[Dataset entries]
=== Section Start ===

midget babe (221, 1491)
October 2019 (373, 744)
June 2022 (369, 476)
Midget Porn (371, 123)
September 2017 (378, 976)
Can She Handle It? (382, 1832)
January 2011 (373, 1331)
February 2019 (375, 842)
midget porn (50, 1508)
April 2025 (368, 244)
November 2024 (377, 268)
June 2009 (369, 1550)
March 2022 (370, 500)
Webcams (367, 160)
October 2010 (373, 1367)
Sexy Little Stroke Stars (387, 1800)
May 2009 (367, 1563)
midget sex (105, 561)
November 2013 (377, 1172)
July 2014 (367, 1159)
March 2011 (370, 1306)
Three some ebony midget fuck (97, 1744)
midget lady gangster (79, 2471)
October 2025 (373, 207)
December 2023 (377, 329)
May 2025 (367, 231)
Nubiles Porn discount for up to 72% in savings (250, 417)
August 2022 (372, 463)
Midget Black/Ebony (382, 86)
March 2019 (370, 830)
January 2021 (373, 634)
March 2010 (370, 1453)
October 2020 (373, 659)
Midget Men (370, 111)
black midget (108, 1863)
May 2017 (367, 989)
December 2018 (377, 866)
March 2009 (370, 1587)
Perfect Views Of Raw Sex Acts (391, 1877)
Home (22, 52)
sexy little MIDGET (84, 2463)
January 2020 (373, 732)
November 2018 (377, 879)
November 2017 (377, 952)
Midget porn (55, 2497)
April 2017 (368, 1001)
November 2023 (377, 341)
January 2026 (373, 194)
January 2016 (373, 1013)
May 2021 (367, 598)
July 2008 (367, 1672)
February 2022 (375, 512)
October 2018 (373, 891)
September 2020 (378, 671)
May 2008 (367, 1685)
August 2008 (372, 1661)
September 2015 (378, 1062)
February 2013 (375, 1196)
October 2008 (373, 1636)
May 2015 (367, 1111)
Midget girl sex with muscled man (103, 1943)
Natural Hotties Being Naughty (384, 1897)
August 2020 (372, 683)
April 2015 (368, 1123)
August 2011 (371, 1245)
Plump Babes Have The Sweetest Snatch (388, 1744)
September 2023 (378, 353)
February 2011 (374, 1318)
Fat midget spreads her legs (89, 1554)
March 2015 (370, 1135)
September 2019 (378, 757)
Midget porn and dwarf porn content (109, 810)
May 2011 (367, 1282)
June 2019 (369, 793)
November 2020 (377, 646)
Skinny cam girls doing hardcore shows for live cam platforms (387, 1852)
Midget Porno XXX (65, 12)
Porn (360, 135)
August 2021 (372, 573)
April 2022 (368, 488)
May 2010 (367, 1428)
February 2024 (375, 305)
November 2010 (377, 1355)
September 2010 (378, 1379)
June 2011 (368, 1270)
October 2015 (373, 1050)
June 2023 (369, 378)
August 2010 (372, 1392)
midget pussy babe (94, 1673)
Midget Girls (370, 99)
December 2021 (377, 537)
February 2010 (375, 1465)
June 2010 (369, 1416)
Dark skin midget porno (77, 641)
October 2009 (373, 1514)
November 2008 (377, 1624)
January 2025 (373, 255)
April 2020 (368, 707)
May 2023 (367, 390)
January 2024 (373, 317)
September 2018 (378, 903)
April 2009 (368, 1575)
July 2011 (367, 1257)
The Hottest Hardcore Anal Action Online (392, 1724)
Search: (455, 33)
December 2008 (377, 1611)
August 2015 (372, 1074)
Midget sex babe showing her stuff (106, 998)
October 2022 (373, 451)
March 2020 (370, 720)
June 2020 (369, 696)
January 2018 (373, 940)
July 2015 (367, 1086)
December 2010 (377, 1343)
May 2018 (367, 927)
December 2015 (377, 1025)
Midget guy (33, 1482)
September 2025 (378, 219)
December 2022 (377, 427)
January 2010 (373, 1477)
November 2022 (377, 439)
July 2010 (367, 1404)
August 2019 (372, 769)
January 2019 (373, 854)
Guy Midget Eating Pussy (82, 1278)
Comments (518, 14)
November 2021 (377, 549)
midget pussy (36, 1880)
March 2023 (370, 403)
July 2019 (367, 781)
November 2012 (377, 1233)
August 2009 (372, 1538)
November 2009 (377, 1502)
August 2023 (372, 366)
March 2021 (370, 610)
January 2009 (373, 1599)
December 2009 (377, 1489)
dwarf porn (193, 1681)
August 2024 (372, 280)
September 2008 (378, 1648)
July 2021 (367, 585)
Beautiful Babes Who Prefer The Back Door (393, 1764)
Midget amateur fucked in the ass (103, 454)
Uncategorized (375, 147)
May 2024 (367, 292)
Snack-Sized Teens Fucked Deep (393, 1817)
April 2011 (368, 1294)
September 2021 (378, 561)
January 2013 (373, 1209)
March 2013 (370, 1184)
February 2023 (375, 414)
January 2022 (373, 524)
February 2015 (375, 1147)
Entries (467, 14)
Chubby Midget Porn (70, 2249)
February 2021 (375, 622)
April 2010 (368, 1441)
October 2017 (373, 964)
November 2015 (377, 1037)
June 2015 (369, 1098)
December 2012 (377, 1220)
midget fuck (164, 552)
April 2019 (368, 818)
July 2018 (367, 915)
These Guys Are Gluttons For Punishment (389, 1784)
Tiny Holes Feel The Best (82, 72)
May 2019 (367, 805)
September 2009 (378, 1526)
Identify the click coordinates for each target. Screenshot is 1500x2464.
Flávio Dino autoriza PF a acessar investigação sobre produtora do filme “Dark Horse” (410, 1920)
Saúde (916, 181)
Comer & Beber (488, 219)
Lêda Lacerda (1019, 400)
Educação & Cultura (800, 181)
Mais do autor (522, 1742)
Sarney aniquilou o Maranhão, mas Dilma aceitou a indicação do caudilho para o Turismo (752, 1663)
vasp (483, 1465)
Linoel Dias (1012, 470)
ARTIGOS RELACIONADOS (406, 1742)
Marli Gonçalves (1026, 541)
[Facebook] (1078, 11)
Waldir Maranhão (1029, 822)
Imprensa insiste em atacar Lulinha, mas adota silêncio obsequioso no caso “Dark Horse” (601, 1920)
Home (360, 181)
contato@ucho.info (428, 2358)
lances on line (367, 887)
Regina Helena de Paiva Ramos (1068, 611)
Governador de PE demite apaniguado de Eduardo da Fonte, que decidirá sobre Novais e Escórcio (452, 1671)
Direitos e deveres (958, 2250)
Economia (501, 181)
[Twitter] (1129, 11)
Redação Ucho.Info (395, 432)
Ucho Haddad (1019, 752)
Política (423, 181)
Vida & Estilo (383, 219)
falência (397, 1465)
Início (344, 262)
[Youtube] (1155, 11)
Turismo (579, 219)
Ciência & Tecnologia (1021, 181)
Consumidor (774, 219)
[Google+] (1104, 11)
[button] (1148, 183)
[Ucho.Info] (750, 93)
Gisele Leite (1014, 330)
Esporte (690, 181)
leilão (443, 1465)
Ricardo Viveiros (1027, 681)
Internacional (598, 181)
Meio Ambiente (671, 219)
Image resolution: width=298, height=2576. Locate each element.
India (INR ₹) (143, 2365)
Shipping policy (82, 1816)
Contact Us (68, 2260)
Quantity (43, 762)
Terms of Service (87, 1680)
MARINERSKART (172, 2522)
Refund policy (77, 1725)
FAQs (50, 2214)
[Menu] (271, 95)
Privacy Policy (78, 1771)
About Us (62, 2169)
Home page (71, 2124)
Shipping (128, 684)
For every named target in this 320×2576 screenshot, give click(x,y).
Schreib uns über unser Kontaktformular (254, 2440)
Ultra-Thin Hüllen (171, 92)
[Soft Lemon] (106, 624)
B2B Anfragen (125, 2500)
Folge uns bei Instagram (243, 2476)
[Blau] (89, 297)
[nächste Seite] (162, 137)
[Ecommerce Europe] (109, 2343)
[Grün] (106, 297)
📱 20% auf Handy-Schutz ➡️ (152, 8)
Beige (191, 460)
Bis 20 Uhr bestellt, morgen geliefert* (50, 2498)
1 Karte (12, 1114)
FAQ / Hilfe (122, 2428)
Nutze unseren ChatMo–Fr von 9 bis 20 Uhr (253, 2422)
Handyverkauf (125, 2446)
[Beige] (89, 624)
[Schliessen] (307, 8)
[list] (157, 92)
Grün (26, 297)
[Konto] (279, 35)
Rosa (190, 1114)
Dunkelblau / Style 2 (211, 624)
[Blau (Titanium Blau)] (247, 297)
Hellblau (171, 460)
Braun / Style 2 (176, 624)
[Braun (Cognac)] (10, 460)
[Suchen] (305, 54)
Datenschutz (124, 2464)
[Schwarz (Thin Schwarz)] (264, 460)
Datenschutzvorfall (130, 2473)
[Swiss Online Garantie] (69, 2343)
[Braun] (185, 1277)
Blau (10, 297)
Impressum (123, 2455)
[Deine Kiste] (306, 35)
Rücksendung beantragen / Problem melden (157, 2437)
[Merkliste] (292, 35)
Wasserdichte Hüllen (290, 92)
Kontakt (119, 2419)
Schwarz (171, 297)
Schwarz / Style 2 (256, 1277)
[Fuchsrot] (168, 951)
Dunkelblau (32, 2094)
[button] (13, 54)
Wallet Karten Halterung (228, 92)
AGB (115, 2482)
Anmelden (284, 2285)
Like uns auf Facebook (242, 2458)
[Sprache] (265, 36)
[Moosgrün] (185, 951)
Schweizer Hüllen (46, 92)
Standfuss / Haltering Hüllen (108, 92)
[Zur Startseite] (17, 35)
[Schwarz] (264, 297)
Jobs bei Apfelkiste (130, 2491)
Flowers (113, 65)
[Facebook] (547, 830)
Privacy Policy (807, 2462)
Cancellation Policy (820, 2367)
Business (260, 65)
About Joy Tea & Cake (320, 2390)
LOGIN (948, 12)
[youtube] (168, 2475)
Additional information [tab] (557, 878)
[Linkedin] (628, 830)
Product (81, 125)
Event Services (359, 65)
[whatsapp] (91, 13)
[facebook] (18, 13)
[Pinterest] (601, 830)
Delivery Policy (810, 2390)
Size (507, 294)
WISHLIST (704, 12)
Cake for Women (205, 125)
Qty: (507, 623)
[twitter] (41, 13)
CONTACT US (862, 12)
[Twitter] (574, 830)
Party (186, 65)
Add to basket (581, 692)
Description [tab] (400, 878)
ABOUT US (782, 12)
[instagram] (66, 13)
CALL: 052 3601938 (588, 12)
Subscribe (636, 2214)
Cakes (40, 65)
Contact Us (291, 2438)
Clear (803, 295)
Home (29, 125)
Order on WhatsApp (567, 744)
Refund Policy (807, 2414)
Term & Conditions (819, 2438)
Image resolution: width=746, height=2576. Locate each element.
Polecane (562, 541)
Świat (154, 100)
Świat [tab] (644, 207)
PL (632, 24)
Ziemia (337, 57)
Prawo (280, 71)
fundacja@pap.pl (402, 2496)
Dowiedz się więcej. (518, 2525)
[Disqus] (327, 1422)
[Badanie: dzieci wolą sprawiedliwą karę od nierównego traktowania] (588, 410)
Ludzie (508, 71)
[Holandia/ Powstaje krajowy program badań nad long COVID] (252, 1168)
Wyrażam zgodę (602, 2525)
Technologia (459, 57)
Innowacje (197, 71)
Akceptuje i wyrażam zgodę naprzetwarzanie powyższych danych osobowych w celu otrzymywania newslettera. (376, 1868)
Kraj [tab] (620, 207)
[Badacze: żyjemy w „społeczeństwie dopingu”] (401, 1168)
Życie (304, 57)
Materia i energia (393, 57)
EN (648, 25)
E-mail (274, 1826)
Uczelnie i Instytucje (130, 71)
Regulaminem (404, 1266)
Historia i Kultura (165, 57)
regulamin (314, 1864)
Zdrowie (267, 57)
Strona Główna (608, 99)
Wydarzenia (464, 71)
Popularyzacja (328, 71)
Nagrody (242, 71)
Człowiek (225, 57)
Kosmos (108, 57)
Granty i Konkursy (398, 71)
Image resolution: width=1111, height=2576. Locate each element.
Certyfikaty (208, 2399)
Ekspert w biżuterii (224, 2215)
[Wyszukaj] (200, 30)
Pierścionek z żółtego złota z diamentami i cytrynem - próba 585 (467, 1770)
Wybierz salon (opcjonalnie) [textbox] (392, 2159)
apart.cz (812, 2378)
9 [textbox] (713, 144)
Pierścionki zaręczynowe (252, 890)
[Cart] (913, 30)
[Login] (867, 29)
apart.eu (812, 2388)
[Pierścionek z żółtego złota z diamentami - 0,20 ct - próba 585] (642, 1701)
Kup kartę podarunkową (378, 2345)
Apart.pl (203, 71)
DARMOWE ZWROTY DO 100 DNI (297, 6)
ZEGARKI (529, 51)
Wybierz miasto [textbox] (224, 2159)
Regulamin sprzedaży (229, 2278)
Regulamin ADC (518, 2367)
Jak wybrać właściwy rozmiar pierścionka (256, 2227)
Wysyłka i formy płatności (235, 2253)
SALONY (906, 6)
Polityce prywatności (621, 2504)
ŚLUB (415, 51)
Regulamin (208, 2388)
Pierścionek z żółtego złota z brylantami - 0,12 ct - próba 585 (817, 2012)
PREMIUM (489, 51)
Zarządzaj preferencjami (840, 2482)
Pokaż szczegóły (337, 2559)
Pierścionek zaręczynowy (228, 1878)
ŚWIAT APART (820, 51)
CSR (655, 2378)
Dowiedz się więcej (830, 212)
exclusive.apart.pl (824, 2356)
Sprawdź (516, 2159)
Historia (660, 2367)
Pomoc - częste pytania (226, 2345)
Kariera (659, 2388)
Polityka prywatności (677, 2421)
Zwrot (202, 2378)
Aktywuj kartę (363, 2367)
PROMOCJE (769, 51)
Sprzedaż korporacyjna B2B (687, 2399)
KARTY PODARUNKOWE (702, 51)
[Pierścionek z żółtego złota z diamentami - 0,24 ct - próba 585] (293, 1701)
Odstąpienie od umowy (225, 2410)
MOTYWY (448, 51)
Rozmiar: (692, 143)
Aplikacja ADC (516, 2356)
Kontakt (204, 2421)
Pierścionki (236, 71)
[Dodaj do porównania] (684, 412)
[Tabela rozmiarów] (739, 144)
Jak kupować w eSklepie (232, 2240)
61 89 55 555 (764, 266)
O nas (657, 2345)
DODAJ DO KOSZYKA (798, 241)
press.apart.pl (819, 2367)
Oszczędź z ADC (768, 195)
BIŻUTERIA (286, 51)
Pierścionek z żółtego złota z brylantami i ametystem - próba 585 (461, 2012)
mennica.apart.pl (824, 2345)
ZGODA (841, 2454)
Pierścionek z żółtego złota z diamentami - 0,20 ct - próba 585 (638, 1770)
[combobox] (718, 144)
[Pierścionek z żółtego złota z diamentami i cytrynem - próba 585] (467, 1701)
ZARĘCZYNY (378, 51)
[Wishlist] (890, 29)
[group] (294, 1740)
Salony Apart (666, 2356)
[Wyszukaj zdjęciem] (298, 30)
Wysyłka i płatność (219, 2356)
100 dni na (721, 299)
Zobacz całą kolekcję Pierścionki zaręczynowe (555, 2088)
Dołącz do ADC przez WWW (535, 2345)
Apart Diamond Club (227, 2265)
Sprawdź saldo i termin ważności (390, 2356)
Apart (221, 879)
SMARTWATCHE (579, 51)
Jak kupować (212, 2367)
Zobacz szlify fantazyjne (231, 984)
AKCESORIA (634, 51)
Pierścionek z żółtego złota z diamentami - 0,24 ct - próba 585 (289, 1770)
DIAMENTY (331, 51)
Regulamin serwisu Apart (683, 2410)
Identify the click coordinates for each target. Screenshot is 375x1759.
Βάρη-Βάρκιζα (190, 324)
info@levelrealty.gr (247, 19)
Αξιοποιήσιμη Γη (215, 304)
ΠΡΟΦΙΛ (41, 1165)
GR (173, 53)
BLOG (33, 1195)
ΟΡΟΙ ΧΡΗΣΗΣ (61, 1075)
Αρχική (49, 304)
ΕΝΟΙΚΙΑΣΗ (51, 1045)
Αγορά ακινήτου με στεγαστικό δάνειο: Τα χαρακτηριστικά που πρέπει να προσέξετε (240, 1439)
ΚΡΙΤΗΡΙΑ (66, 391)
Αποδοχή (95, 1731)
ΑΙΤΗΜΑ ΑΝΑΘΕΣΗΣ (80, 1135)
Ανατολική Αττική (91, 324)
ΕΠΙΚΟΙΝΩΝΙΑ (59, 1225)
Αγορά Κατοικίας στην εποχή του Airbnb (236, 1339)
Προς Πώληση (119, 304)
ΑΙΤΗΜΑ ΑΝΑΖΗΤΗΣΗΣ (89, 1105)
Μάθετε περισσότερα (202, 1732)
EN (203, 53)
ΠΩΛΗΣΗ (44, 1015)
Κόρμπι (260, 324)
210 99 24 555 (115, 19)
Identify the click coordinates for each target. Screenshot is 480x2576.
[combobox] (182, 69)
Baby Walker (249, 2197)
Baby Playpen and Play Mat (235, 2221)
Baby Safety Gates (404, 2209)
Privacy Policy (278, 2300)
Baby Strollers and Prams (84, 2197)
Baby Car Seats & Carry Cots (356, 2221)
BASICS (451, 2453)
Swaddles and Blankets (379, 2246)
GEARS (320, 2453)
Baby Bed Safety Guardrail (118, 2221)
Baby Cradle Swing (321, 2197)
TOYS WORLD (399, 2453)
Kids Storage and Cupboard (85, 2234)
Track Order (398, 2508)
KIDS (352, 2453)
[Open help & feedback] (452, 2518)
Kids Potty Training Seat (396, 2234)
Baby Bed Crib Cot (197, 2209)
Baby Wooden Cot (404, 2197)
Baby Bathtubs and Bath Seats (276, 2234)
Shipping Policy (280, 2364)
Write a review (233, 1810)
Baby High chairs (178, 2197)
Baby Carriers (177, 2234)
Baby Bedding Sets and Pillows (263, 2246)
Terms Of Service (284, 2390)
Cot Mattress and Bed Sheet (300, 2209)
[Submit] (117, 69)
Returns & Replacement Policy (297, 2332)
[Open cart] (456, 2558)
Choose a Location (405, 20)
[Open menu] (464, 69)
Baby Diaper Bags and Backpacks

=== Section End ===

• What is expected: Please state how many lines in the data contain the word "October", giving only that number.

• Worked solution: 10